Are you missing these five opportunities to teach good money habits to your children?

Are you teaching your children good money habits? Discover five opportunities to instil good financial practice you can’t afford to miss.

We’re careful to teach our children good habits that will ensure they’re polite and thoughtful to others, and take good care of themselves. But what about financial literacy?

It’s easy to assume that children naturally pick up good money habits by observing our own behaviour. But in fact there are key moments in childhood that we can use as a conscious opportunities to instil good habits – and set them up for life.

Five opportunities to teach good money habits

So what are these moments? Here are five golden opportunities to put your children on the path of good financial practice.

1) Before they start counting

Financial success generally depends on your ability to resist owning everything you see. So when your children start insisting you buy EVERY toy they happen to cast their eye on, teach them to think hard about what they want.
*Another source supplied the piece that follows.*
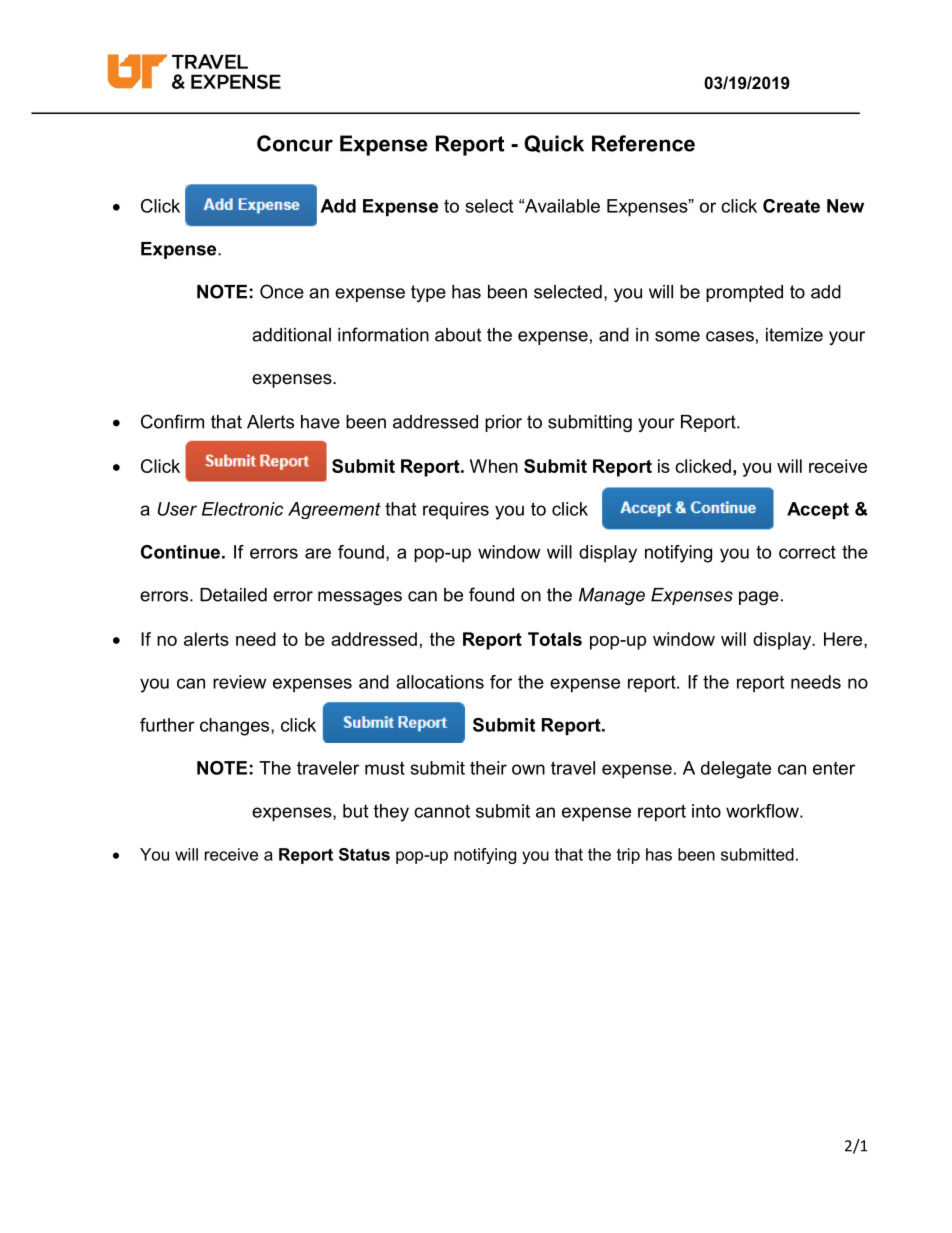 This image has width=952, height=1233. Describe the element at coordinates (456, 510) in the image. I see `requires` at that location.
Even if you can buy everything they point at, the goal is to be able to go shopping without them forcing you to buy anything unless necessary.

It’s futile to talk about your limited money at this time because they won’t understand the concept. Instead, it’s important to teach them the concept that you don’t just buy everything you want, right now.

2) Once they start receiving money

There will come a time when family and friends start giving your children cash gifts on birthdays, Christmas and other special occasions.

This is a golden opportunity to teach them about saving money, and how it can benefit them in the future (for example, buying their favourite book or an item of clothing they desperately want.

Whether you opt for the piggy bank, cash jar or an actual bank deposit, your children will have a sense of pride knowing that they have set aside savings for their future. You can also pass on your own favourite budgeting tips to help boost their savings further.

3) When they have accumulated savings

Once children start seeing an impressive amount of money accumulating in their bank account or money box, it’s tempting to spend it on every trivial item they want at a whim.

So make sure you help them to think carefully about what they spend their money on, and encourage them to keep it for items that really matter to them. You can also teach them about setting financial goals, and how to make plans to save for their coveted big-ticket items.

4) When they want more money

If they’re saving up for something expensive, children will quickly realise that they need more cash sources than waiting for their birthday money.

However, if you keep on giving them cash they will fail to see the value of money because they can easily get it without effort.

So make sure you introduce to them the concept of working for something in return, to let them appreciate the value of hard work. It will also ensure they value their purchases much more, knowing how hard they worked to acquire them.

5) When they start going to senior school

By the time children start senior school, they should have learned a few money-saving habits from you. And one way to test how they apply their learning in real life, is by giving them regular pocket money that they can spend at or after school.

You don’t have to closely monitor their activities or constantly annoy them by asking what they did with the money. Instead, give them the freedom to do whatever they want with their allowance, but limit how much you give them weekly or monthly.

Hopefully, you’ll be surprised with how much your children have saved from their allowance alone after a few months or so. You could also be proud with how your children are choosing the right products when they’re making purchases.